[課題]: 後に示す抜粋で、この作品が受賞したとされるアカデミー賞の部門をすべて挙げなさい。

[抜粋]:

本年度アカデミー賞作品賞/監督賞/美術賞/作曲賞受賞作品。
半魚人と聴唖者の恋愛を描いた作品である。脚本は性的な部分やラスト以外綺麗に王道をいくという感じであり良い意味で最高の雰囲気映画であるが、エログロであることには変わりないので受け付けない人が多いようには思う。
アカデミー賞をとったが、今後売れるか売れないかでいったら売れないだろう。エログロと恋愛はこの国では両立できない。

劇中曲/宣伝曲として60年前のセルジュゲンスブールの"La Javanaise"を再編曲し持ってくることで、フランス映画のようなロマンチックで甘美な雰囲気を与え、突飛な設定をうまく包み込んでいる。

[収集資料]:
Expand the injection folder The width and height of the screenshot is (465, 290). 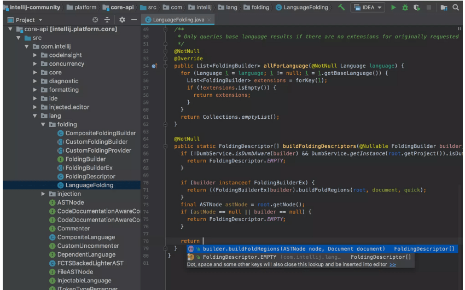point(44,194)
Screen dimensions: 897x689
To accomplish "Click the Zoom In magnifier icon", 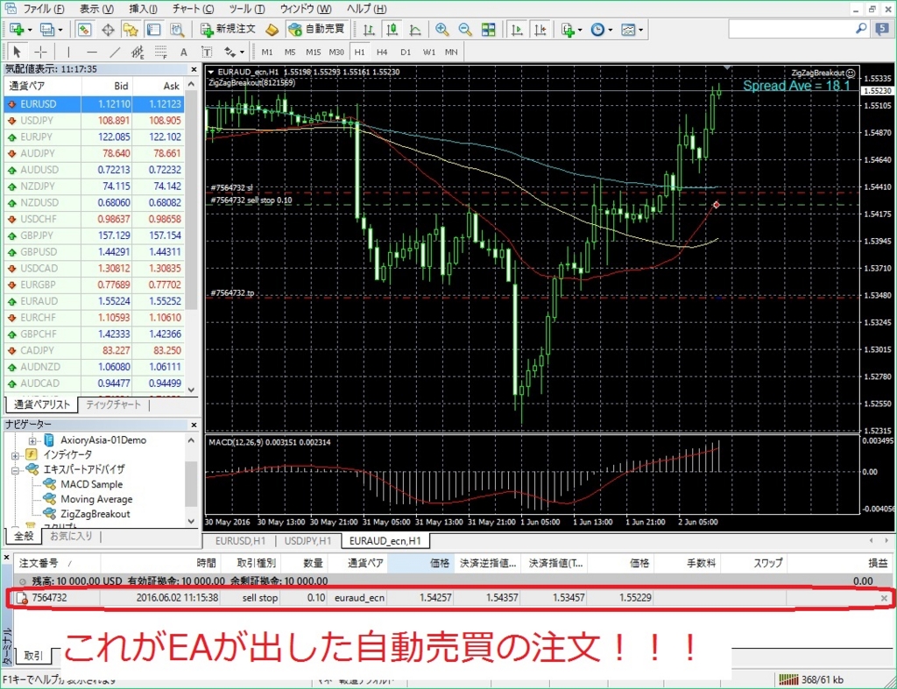I will 442,29.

[解答]: 作品賞、監督賞、美術賞、作曲賞